*What to work on:*
Reproduce every line of the material below word for word, leaving out the pictures.

--------------------

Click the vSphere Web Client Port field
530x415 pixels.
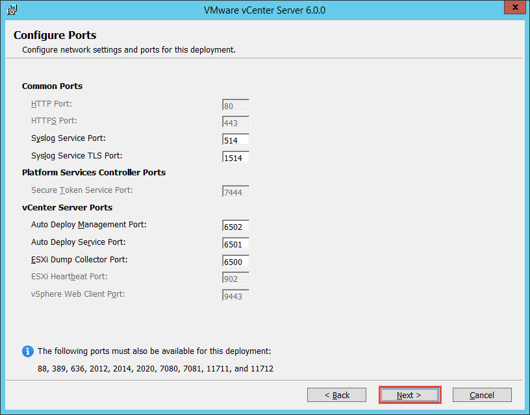pyautogui.click(x=234, y=296)
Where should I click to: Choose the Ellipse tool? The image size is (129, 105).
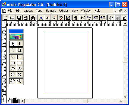[x=13, y=69]
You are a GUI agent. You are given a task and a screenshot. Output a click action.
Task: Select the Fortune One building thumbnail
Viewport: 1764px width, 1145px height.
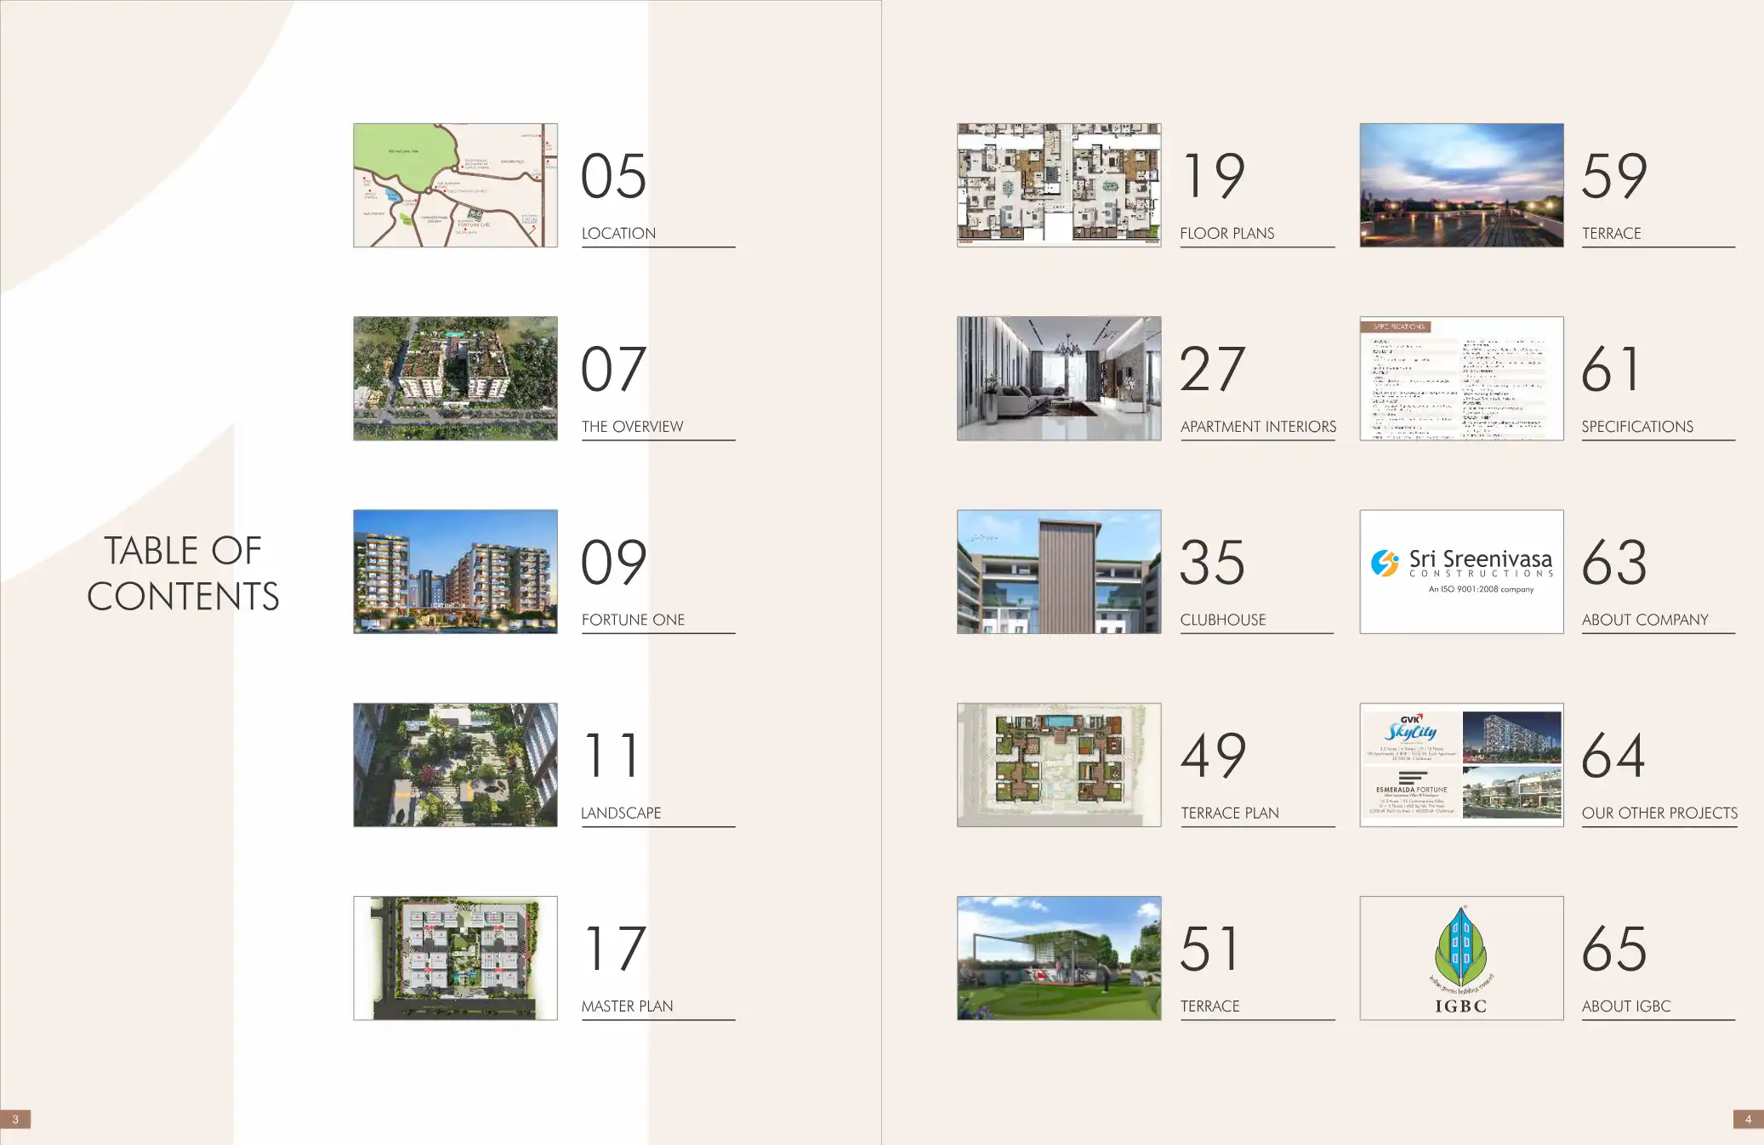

--------------------

*Solved exercise:*
Click the vSphere Web Client Port field
530x415 pixels.
pyautogui.click(x=234, y=296)
Where should I click to: Choose the Ellipse tool? The image size is (129, 105).
[x=13, y=69]
You are a GUI agent. You are given a task and a screenshot. Output a click action.
Task: Select the Fortune One building thumbnail
Viewport: 1764px width, 1145px height.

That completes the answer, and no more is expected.